Malgré la réponse rapide des autorités cubaines, qui ont mis en place des mécanismes adéquats en matière d'alerte rapide et d'intervention, la gravité croissante et la récurrence de ces catastrophes naturelles entravent les efforts de relèvement et de reconstruction. Selon toutes les prévisions, les effets cumulés des catastrophes naturelles et des périodes de sécheresse chronique devraient continuer de s'aggraver. Cette situation a une incidence non négligeable sur la jouissance des droits économiques et sociaux de la personne à Cuba.
Pour finir, j'ai préparé quelques recommandations. La première vise la transition démocratique qui est déjà amorcée à Cuba depuis un certain temps. Je recommande que le gouvernement du Canada encourage le gouvernement de Cuba à favoriser le pluralisme politique et le pluripartisme, dans la mesure où différents partis politiques puissent être représentés au sein de l'assemblée nationale de La Havane dans le respect des lois cubaines, y compris les règles de financement des partis politiques.
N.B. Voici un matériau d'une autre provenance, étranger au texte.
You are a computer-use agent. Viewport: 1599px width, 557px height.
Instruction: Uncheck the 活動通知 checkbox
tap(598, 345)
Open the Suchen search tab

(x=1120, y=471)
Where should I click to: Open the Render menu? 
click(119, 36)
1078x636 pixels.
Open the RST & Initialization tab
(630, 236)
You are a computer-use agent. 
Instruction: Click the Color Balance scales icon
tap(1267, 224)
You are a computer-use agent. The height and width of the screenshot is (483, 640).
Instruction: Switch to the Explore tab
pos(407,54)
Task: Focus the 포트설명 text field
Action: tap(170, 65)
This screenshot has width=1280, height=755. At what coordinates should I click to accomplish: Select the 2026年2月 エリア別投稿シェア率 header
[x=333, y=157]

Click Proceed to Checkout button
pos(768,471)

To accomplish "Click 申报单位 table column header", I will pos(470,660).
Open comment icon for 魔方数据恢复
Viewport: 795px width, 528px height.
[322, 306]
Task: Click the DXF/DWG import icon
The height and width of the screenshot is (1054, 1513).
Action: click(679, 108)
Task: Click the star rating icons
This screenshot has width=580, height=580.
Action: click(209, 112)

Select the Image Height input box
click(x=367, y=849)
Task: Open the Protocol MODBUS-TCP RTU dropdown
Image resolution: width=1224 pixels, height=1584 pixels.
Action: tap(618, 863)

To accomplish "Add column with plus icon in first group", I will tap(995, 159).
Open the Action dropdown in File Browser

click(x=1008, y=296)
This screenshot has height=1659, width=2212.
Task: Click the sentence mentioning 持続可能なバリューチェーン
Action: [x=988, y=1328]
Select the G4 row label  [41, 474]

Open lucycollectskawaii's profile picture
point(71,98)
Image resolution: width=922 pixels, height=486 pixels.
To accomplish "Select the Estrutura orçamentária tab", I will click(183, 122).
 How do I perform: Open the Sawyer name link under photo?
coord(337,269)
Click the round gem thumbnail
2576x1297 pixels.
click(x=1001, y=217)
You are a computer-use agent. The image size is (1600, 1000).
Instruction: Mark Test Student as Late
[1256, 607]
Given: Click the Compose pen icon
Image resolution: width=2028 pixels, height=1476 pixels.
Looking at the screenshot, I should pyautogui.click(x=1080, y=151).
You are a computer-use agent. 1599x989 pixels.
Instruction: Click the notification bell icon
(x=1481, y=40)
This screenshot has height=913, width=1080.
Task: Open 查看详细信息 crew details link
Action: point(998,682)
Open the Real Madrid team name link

Cette question est importante dans la mesure où le gouvernement de Cuba, comme n'importe quel gouvernement souverain, ne peut tolérer la présence de partis politiques ou d'organisations politiques financés et soutenus par un État étranger ou par une entité ou des organisations étrangères. Imaginez si, à la Chambre des communes, vous aviez à côté du Bloc québécois, du Parti libéral, du Parti conservateur et du NPD, un nouveau parti politique financé intégralement par le gouvernement australien ou afghan, par les talibans, ou encore par Oussama ben Laden. C'est antidémocratique et va à l'encontre de toute règle démocratique.
Les partis politiques d'un État doivent être financés selon les règles de financement ou les lois en vigueur concernant le financement des partis politiques et ne doivent pas être soutenus et financés par un État étranger. Non seulement cela va à l'encontre de la démocratie, mais cela empiète sur le développement démocratique dans la mesure où la joute démocratique doit défendre la souveraineté d'un État.
Je recommande également que le gouvernement du Canada intervienne auprès du gouvernement des États-Unis pour mettre fin à la politique étrangère de ce pays à l'égard de Cuba, qui est axée sur des mesures de contraintes économiques unilatérales depuis 1959.
Je vous rappelle que cette politique a été condamnée par l'Assemblée générale des Nations Unies. Quatorze résolutions ont été adoptées depuis 1992, en plus des rapports exigés par l'Assemblée nationale à l'endroit du secrétaire général des Nations Unies pour mettre en application ces résolutions.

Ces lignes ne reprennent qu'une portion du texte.